There are a number of ways you can extend your experiments:

  • The lack of positive examples. Adjust the classifier due to the greater number of negative examples, e.g. by removing some negative images from the training data or using the -w-1 option (see LIBSVM documentation).
  • Early fusion. Concatenate multiple features together before training the SVMs.
  • Late fusion. Combine results from multiple features together using a suitable function for the probability estimates or the retrieval ranks of the images.
  • Fault analysis. Look at the original images and try to analyse why certain images are classified incorrectly.
  • Four-class classification. Classify each test image into only the most probable class and compare the results.
  • Try other SVM kernels instead of the default RBF kernel.
  • Try other classification algorithms.
  • Something else.

Select and include at least two items from the list to your project.

Test set 2 results

The average precision results for submitted test set 2 runs are as follows:

id Author Brief comments Bicycles Motorbikes People Cars Mean
0 Markus Koskela Random permutation of testset2 0.2606 0.2201 0.3272 0.2118 0.2549
1 Mats Sjöberg Best single feature according to test set 1 0.5119 0.4075 0.5709 0.5201 0.5026
2a Sami Virpioja Log-linear interpolation of 5 single-class SVMs 0.5452 0.4961 0.6529 0.5205 0.5537
2b Sami Virpioja Log-linear interpolation of 5 multi-class SVMs 0.5281 0.5149 0.6435 0.4507 0.5343
3a Anne Ylinen EH, IPLD and SC combined, one-class classification 0.4896 0.5012 0.6426 0.5362 0.5424
3b Anne Ylinen EH, IPLD and SC combined, 4-class classification 0.4341 0.5046 0.6248 0.4604 0.5060
4a Lazlo Kozma 0.4966 0.5074 0.6620 0.5331 0.5498
4b Lazlo Kozma 0.4769 0.4815 0.6283 0.4772 0.5160
5 Luis De Alba Equal number of positive and negative samples, weighted average of features 0.3880 0.3478 0.5231 0.3503 0.4023
6 Pauli Ruonala Results marked with a reversed 0.4040 0.2934a 0.5648a 0.3732a 0.4089
7 Stevan Keraudy IPLD feature, -w1 optimization 0.5075 0.4200 0.6445 0.5195 0.5229
8a Ville Turunen Early fusion: For each concept, the best combination of features according to test set 1 0.5474 0.5068 0.6549 0.5092 0.5546
8b Ville Turunen Ensemble: Early fusion + punishing the probablity for classes that do not have the highest probability 0.5181 0.5090 0.6736 0.4545 0.5388
9a Dusan Sovilj OP-ELM, CL and EH features 0.4603 0.3619 0.5673 0.4687 0.4646
9b Dusan Sovilj OP-ELM with class priors, CL and EH features 0.4601 0.3608 0.5670 0.4775 0.4664

Interpolated precision-recall curves for bicycles, motorbikes, people, and cars.
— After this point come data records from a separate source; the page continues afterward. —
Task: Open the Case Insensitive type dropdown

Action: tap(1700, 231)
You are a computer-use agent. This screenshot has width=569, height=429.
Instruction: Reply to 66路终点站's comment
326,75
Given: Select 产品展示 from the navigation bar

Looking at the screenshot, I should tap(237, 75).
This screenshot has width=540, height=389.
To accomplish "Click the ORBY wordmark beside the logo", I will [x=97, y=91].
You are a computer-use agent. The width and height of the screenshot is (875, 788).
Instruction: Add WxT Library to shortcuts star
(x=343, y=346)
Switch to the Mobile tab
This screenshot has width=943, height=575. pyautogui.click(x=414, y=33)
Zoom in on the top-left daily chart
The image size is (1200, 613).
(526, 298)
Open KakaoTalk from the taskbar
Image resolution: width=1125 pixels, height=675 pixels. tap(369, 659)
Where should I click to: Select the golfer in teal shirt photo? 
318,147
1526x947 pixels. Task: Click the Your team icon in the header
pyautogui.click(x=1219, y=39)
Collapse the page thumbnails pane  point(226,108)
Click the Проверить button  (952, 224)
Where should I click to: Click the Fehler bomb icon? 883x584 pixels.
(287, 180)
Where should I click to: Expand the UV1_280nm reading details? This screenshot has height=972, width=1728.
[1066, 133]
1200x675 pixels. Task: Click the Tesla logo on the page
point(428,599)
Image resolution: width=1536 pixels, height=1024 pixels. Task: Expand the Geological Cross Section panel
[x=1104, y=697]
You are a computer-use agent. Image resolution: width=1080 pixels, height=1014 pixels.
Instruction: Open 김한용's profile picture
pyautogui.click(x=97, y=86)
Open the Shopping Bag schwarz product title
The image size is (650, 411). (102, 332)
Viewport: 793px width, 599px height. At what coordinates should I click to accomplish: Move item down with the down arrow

Gnuplot and data files for making these curves are also available.

Report

The results of the project work should be reported in a scientific conference style paper, which should be understandable as such, i.e. without these instructions, and complete with a title, abstract, introduction, methods, results and discussion sections, and references.

Send the final report in PDF format to Mats Sjöberg (mats.sjoberg (at) tkk.fi). The deadline for the project work is May 19th, 2008. The report can be written in English, Finnish, or Swedish.